*DOCUMENT TEXT*.
|---|

The leader replica receives the message and follower replicas pull data from the leader.
When “enough” replicas have synchronized the message, the leader commits the data (persisted on disk), which means the data can be consumed. Then it responds to the producer.

You might be wondering why we need both leader and follower replicas. The reason is fault tolerance. We dive deep into this process in the “In-sync replicas” section.

This approach works, but it has a few drawbacks:

A new routing layer means additional network latency caused by overhead and additional network hops.
Request batching is one of the big drivers of efficiency. This design doesn’t take that into consideration.

Figure 12 shows the improved design.

Figure 12 Producer with buffer and routing

The routing layer is wrapped into the producer and a buffer component is added to the producer. Both can be installed in the producer as part of the producer client library. This change brings several benefits:

Fewer network hops mean lower latency.
Producers can have their own logic to determine which partition the message should be sent to.
Batching buffers messages in memory and sends out larger batches in a single request. This increases throughput.

The choice of the batch size is a classic tradeoff between throughput and latency (Figure 13). With a large batch size, the throughput increases but latency is higher, due to a longer wait time to accumulate the batch. With a small batch size, requests are sent sooner so the latency is lower, but throughput suffers. Producers can tune the batch size based on use cases.

Figure 13 The choice of the batch size

Consumer flow

The consumer specifies its offset in a partition and receives back a chunk of events beginning from that position. An example is shown in Figure 14.

Figure 14 Consumer flow

Push vs pull

An important question to answer is whether brokers should push data to consumers, or if consumers should pull data from the brokers.

Push model

Pros:

Low latency. The broker can push messages to the consumer immediately upon receiving them.

Cons:

If the rate of consumption falls below the rate of production, consumers could be overwhelmed.
It is difficult to deal with consumers with diverse processing power because the brokers control the rate at which data is transferred.

|---|

*COLLECTED DATA*.
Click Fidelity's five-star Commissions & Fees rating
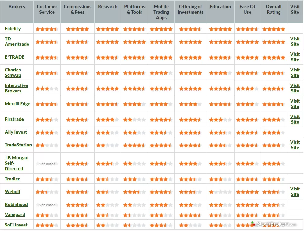 click(x=77, y=29)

|---|

*DESCRIPTION OF THE TASK*.
In the message queue design text, what happens to throughput and latency when producers use a large batch size? The lines are separate material, apart from the message queue design text.

*SOLUTION*.
Throughput increases, but latency is higher.